Android apps on Google Play Store will now be rated as per region and device type

Listening to its users, Google will now rate the Android apps on Google Play Store as per region and device type. The up to 5-star ratings on the Google Play Store that usually hint at the quality of the app will now be tailored for a more specific indication.

Google will roll out the changes starting in November 2021. The ratings for Android apps would then appear to users based on the region where their device is registered. The rating segregation as per the device type will come in early next year.

So as Google notes in a blog, “a user in Japan will see app ratings generated from those submitted by other Japanese users.” This will work for all other regions Google operates in.

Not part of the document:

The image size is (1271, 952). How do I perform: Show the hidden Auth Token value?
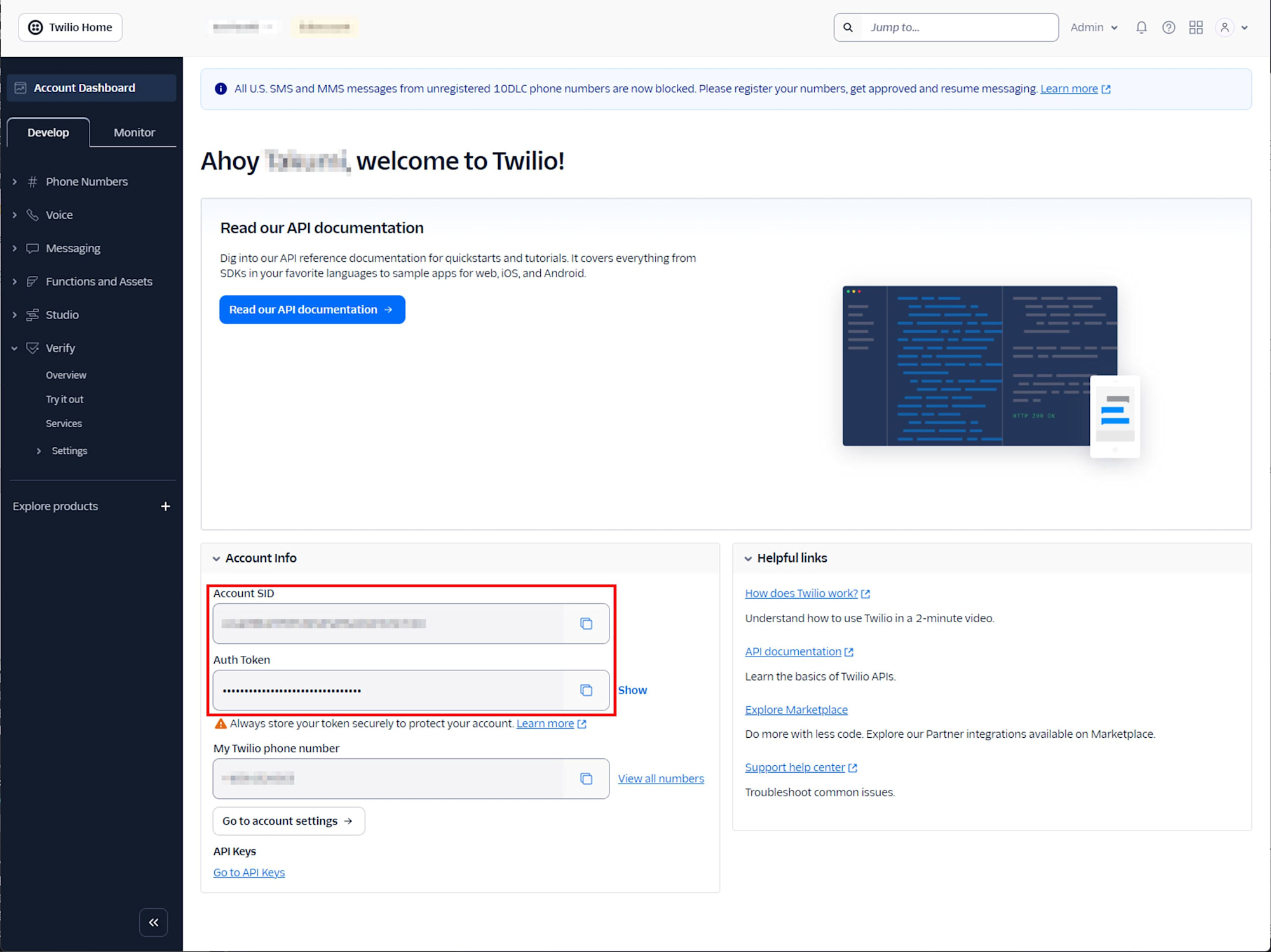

It further states that the transition will be expanded to include device type into these ratings. So the rating for an app will appear as per the user’s device – smartphone, tablet, foldable, Chrome OS, Wear, or Auto. It is easy to see how this would be a massive help in pre-assessing the quality of an app for a specific device you want to use it on, especially as Google deepens its presence in everyday gadgets like wearables.

Google says that “aggregate ratings don’t always tell the whole story.” The present form of ratings that an app receives on the Google Play Store can be unfair in certain aspects. Negative ratings from a specific area (e.g. due to a bug) can impact the global presence of an app on the platform. Conversely, app improvements for a certain device (like a tablet) may not be noted enough due to a much larger number of reviews by phone users.

Other than the recommended changes for the front end, Google also introduced new abilities for app developers through its Google Play Console. The company has made tweaks to the Play Console to now share much more data than before in a more flexible format.

First, it will now allow app makers to filter reviews as per the device type of end-users. This data will be visible as the Device Type dimensions on the rating page. Google says that this will help app developers to enhance their app experience for a targeted set of users and to track the effects of these changes.

Yet another change will let developers decide how they want their app ratings data to be aggregated – “daily, weekly, or every 28 days.” They can also select the time period they want to plot for assessing the rating data. “This allows you to access more granular data over longer periods of time,” Google states.

Google will notify app developers with an alert for their app “at least 10 weeks” before it rolls out the changes to the Play Store ratings. The alert will be shared only if it expects that an app will see a change of “more than 0.2 stars on any device type in a key market.” Developers can then take action to improve those aspects of their apps in time.